== DATA TO EXAMINE ==

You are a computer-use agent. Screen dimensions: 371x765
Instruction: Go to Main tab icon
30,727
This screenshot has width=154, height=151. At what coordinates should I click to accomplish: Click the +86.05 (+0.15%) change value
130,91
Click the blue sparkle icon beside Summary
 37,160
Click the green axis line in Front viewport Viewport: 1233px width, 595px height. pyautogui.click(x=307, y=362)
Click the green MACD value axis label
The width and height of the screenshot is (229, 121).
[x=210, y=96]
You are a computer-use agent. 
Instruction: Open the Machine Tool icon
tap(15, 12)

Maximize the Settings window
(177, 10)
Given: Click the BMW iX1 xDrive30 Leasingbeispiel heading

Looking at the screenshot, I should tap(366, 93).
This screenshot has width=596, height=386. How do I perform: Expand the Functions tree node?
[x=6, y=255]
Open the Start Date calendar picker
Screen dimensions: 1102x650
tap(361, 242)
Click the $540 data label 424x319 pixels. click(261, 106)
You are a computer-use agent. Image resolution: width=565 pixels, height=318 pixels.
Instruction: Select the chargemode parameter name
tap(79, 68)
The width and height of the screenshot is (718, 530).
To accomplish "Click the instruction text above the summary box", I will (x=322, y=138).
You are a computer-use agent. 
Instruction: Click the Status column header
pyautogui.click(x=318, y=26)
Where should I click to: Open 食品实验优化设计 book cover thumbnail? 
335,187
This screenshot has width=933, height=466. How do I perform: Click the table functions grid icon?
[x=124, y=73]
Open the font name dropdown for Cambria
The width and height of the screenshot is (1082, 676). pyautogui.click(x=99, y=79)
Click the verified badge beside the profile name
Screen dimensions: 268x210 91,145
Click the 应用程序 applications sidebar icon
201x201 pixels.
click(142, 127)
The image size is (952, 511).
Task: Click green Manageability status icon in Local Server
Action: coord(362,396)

== WHAT THIS TASK INVOLVES ==
For the records above, restate every line word for word.

== REPLY ==
You are a computer-use agent. Screen dimensions: 371x765
Instruction: Go to Main tab icon
30,727
This screenshot has width=154, height=151. At what coordinates should I click to accomplish: Click the +86.05 (+0.15%) change value
130,91
Click the blue sparkle icon beside Summary
 37,160
Click the green axis line in Front viewport Viewport: 1233px width, 595px height. pyautogui.click(x=307, y=362)
Click the green MACD value axis label
The width and height of the screenshot is (229, 121).
[x=210, y=96]
You are a computer-use agent. 
Instruction: Open the Machine Tool icon
tap(15, 12)

Maximize the Settings window
(177, 10)
Given: Click the BMW iX1 xDrive30 Leasingbeispiel heading

Looking at the screenshot, I should tap(366, 93).
This screenshot has width=596, height=386. How do I perform: Expand the Functions tree node?
[x=6, y=255]
Open the Start Date calendar picker
Screen dimensions: 1102x650
tap(361, 242)
Click the $540 data label 424x319 pixels. click(261, 106)
You are a computer-use agent. Image resolution: width=565 pixels, height=318 pixels.
Instruction: Select the chargemode parameter name
tap(79, 68)
The width and height of the screenshot is (718, 530).
To accomplish "Click the instruction text above the summary box", I will (x=322, y=138).
You are a computer-use agent. 
Instruction: Click the Status column header
pyautogui.click(x=318, y=26)
Where should I click to: Open 食品实验优化设计 book cover thumbnail? 
335,187
This screenshot has width=933, height=466. How do I perform: Click the table functions grid icon?
[x=124, y=73]
Open the font name dropdown for Cambria
The width and height of the screenshot is (1082, 676). pyautogui.click(x=99, y=79)
Click the verified badge beside the profile name
Screen dimensions: 268x210 91,145
Click the 应用程序 applications sidebar icon
201x201 pixels.
click(142, 127)
The image size is (952, 511).
Task: Click green Manageability status icon in Local Server
Action: coord(362,396)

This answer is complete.